İçimden dedim ki, ‘Allah’a şükürler olsun Erbakan, -bölgemizde tedavül edildiğinin aksine- ailesinden olmayan birisini kendisine halife bıraktı.’ Bunu yakınlarınızdan bir şüphe duyduğumdan söylemedim; ki onların hepsine karşı muhabbet hissediyorum. Ancak tüm şüpheleri engellemek ve parti üyelerinin de seçimine uygun olarak, hocamız ve efendimizin seçimine uygun olarak bunun böyle gerçekleşmesi dolayısıyla söylüyorum.
Hocam Malik b. Nebi, beni 40 sene önce ahd-i tazelemek için İstanbul’a gönderdiğinde Öğrenciler Birliği Başkanı idim. Sizi Osmanoğulları’nın varisi olarak görüyor, çabalarınızı takdir ediyordum. Evet, siz ne güzel ekin ektiniz ve ne güzel inşa ettiniz. Bazen kişi eker, ardından gelen ekini toplar. Ne güzel baba idiniz ve ne güzel bir zürriyet bırakmıştınız.
Bizler öğrencileriniz ve yeniden birliktelik özlemi duyan Osmanlı memleketleri Müslümanları olarak Erbakan Babamız suretini daima hatıralarımızda korumak istiyoruz. Birleştiren Erbakan; bölen değil! Kurucu Erbakan, kendi siyasi zürriyetine rakip değil!

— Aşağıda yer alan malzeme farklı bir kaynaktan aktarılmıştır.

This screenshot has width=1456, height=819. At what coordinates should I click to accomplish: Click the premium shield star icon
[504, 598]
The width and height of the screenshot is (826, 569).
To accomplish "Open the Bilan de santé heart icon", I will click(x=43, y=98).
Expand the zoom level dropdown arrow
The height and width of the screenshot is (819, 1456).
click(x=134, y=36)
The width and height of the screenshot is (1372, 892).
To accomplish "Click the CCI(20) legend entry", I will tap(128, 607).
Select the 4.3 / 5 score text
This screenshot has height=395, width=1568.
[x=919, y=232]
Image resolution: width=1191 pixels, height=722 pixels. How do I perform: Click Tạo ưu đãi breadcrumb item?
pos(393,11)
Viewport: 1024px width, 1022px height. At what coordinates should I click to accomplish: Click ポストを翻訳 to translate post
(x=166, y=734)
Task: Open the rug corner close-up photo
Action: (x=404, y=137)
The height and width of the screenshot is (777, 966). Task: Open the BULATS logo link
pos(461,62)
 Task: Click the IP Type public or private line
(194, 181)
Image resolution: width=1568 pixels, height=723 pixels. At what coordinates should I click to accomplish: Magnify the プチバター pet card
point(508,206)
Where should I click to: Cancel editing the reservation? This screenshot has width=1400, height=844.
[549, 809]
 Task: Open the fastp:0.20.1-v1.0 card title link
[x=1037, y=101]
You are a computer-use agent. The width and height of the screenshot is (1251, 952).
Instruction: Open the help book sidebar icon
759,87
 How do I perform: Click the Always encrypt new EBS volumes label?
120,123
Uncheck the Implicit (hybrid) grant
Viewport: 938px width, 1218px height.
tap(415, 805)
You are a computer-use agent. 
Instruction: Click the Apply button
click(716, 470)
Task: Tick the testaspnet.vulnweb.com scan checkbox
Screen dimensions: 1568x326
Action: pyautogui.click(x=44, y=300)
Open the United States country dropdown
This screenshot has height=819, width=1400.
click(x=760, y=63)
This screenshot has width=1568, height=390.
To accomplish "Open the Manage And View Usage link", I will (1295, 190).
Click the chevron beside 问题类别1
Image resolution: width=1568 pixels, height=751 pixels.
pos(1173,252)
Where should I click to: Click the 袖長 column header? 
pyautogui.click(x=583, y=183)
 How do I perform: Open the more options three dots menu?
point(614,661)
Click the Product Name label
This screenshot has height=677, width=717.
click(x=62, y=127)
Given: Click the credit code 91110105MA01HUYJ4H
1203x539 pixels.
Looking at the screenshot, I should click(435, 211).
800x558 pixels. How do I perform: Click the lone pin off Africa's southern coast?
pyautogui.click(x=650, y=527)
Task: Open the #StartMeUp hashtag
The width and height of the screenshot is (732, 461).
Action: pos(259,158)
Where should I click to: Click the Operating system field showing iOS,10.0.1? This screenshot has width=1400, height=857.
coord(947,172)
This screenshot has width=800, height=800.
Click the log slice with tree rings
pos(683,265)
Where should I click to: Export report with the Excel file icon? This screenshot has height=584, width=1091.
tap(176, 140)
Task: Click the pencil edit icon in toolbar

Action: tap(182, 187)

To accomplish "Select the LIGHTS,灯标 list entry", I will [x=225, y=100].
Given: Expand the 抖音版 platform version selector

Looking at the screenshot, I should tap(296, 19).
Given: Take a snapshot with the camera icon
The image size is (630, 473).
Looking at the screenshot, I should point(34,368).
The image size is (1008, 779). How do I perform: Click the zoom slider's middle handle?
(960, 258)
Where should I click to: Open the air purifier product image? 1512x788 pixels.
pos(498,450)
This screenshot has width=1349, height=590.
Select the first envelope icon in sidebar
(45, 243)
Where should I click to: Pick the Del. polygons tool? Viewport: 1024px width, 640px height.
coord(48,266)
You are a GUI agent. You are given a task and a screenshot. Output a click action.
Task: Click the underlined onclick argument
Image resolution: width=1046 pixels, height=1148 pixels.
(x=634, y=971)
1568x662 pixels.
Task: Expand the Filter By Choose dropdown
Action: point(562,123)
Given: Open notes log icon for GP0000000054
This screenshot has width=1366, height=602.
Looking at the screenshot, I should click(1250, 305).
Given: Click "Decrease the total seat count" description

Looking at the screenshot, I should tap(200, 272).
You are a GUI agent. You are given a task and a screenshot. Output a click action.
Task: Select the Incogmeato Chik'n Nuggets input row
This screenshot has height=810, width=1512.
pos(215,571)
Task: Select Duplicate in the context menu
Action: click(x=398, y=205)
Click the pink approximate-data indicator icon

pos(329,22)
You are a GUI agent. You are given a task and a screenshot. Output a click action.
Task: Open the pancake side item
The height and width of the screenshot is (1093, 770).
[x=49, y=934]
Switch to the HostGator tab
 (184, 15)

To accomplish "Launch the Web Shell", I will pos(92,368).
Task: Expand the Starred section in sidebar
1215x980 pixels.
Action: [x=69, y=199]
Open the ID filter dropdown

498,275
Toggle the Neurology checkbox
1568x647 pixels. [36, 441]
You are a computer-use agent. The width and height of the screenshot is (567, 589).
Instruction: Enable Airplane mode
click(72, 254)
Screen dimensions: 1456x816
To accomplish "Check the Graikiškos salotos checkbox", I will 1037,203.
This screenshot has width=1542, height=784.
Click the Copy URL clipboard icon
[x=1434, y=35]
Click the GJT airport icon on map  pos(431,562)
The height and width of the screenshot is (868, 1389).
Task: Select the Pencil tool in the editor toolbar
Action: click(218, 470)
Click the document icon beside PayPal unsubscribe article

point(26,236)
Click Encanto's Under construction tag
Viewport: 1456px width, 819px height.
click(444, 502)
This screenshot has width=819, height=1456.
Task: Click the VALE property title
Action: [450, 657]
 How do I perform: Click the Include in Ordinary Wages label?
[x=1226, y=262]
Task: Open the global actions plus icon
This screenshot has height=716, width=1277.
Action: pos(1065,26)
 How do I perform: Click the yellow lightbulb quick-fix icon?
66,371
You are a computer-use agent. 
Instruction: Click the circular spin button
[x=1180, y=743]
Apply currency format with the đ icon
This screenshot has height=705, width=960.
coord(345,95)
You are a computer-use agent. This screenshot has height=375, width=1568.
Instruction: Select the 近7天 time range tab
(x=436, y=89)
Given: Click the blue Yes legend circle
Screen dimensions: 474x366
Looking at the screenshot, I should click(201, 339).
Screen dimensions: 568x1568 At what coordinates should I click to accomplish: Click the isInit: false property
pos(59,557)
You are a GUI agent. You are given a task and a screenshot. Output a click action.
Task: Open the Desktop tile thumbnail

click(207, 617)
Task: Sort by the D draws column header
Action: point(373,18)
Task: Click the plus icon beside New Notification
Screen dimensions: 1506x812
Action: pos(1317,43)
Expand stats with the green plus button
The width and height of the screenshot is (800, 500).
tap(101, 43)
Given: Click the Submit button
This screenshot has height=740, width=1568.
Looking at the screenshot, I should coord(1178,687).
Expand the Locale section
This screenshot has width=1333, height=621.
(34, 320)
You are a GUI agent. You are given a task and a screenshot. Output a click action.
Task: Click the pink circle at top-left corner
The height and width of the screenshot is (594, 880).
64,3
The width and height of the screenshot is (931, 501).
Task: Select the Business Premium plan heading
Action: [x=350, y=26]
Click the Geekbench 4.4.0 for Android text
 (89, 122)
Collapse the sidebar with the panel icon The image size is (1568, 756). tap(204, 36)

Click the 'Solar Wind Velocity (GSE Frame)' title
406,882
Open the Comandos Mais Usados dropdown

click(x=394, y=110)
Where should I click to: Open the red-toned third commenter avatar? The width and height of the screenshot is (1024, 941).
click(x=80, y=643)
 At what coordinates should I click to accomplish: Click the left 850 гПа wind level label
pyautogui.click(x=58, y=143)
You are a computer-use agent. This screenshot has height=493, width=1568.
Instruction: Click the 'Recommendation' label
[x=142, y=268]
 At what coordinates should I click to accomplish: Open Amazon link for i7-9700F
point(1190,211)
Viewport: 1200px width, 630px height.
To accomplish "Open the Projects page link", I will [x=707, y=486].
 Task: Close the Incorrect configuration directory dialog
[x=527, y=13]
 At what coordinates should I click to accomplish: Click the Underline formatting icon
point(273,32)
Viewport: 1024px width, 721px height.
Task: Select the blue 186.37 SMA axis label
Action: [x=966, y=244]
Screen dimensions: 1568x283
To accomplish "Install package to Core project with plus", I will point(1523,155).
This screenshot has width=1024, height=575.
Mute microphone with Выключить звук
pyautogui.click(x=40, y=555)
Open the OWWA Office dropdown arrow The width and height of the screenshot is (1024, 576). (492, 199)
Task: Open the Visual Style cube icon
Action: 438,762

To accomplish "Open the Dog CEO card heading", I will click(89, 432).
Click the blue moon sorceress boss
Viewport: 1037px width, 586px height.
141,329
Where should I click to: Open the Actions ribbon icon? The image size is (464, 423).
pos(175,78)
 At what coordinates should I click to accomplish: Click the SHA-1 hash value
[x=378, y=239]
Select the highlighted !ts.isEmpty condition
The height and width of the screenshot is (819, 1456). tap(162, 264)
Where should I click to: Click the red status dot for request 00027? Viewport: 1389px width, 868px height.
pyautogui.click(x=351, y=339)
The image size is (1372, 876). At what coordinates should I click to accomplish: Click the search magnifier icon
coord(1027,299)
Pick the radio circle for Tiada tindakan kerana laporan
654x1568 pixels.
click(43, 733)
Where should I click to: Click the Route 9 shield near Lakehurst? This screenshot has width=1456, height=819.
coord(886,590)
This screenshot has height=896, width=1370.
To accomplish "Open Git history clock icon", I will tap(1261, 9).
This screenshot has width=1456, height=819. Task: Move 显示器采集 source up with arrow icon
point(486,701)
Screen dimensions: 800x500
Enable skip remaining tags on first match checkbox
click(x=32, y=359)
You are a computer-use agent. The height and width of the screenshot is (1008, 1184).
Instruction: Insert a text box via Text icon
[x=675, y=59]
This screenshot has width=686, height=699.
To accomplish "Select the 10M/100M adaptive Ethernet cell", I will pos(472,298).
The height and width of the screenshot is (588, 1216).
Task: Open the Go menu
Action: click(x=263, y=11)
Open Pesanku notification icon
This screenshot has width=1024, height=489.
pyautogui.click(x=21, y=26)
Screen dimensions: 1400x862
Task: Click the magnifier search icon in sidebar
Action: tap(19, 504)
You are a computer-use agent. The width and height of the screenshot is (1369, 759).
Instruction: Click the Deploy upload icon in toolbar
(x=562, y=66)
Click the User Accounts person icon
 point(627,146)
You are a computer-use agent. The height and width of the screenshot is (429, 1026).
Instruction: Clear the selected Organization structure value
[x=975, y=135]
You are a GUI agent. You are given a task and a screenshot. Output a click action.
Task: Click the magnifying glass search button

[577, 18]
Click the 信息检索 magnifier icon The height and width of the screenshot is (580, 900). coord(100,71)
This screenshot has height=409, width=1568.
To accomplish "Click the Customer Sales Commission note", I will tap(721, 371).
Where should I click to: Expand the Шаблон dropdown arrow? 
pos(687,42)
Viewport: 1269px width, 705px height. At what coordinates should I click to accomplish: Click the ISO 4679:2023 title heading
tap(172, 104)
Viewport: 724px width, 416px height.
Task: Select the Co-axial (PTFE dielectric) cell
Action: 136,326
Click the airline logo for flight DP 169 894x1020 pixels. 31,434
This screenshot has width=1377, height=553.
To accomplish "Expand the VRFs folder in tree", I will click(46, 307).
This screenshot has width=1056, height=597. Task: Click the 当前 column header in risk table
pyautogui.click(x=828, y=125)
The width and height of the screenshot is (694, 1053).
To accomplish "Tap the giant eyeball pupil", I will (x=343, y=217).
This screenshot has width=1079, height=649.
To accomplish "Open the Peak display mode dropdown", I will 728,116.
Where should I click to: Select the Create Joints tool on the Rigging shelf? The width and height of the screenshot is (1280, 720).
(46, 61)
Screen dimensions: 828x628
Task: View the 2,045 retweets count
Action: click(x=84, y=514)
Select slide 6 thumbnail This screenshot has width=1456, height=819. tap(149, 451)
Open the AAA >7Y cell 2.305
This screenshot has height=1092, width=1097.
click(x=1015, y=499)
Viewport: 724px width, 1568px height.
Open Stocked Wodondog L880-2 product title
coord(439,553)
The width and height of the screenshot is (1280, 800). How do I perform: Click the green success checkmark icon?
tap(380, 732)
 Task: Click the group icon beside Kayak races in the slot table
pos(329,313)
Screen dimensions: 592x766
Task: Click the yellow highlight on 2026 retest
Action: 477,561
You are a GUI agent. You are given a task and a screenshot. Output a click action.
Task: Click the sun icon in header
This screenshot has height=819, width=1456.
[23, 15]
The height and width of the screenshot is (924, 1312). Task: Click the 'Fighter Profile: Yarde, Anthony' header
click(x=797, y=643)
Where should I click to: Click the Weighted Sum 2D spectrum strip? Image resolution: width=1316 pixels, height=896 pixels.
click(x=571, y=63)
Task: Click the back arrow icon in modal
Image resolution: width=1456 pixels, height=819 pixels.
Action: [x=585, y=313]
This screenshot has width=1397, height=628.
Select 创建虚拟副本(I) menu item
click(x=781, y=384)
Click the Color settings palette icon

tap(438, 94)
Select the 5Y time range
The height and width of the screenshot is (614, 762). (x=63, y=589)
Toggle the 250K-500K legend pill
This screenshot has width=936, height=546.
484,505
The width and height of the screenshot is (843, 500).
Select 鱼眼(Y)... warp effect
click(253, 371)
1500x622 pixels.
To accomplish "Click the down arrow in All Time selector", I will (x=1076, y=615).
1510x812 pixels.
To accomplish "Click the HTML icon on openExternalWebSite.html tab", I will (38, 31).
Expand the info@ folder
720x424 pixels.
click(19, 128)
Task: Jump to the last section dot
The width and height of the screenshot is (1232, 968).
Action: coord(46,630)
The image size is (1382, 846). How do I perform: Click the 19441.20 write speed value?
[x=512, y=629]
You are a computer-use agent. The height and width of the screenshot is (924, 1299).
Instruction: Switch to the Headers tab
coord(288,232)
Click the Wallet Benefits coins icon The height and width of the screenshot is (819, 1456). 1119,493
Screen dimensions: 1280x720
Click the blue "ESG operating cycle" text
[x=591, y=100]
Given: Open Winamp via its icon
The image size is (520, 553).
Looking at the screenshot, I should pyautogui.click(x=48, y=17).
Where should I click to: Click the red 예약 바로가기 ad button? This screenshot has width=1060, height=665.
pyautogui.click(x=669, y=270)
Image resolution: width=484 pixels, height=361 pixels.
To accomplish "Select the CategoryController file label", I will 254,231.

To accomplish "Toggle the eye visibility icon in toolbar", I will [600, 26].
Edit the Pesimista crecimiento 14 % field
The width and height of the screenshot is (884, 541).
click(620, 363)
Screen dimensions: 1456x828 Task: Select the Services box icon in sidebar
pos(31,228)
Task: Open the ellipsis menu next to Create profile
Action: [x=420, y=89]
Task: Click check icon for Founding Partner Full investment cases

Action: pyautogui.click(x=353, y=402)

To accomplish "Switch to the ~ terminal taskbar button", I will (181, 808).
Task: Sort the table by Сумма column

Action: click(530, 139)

Sizin adınız bizim için şereftir, kıymetlidir. Lütfen heva ve hevesine kapılmış kimselerin isminizle oynamasına engel olun! Allah’ın yeryüzündeki sünneti gereğidir ki, öyle fertler ve babalar kılar ki onlardan sonra gelenler tamamlayıcı olur; inşa edilenin üstüne koyar. Şartlar bunu gerektirir. Tamamlayıcı halife, kurucu kimse için bir noksanlık değil övgü kaynağıdır. Erbakan’ın zürriyetinden Numan’ın hali de budur."
Cezayir Osmanlısı
Reşid b. İsa.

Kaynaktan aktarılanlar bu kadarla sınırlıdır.